By Maynard, John
The Journal of Employee Assistance , Vol. 35, No. 4
The relentless downward pressure on prices and budgets for employee assistance services is a serious concern for many in our profession. Each week brings more stories of how external EA providers are forced to lower prices to win new business or retain existing clients. Managers of internal programs say they are under increasing pressure to justify their budgets in the face of the considerable cost savings (as touted by benefits consultants) to be captured by outsourcing EA services.
Some have framed this price erosion as an ethical issue; others have seen regulation as the answer. It may be more productive to try to understand the problem--and its root cause--more completely before reacting to the most obvious manifestation of the problem.
The experience of the carpet industry, while seemingly very different from the EA profession, can offer us a useful lesson. From the beginning of the 20th century, rug and carpet manufacturers promoted their products as among the least expensive and most effective ways to improve the appearance and comfort of a home. While true, this message was not sufficient to stop the steady, long-term, and apparently irreversible decline of the industry. In the first half of the century, most homes had no more than a moderately priced rug in their living room.
Today, even the least expensive homes typically have wall-to-wall carpeting in most rooms. How did the carpet industry turn itself around? The carpet industry achieved its success not by trying to regulate rug prices or challenge those who sold rugs less expensively, but by thinking more carefully about who its real customers are and what would motivate them.

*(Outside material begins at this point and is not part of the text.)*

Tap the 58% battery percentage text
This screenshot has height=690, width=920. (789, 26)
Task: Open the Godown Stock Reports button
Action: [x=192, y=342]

Traditionally, rug manufacturers had defined their customers as homeowners and particularly families buying their first home. But families buying a home, especially first-time buyers, seldom have much money left over for luxuries. If they buy a rug at all, they often look for the least expensive one that will get the job done. The industry realized that it would have to appeal to a different customer--namely, the mass home builder.
If the carpet industry could demonstrate to the commercial builder that incorporating carpet into new homes at the time of building could be profitable, it would have a significant new customer. Demonstrating potential profitability to builders required the carpet industry to switch from primarily selling individual rugs to selling wall-to-wall carpeting. In a traditional non-carpeted home, builders had to lay expensive finished floors; with wall-to-wall carpeting, builders could lay carpet over unfinished flooring, resulting in a more appealing home at a lower cost.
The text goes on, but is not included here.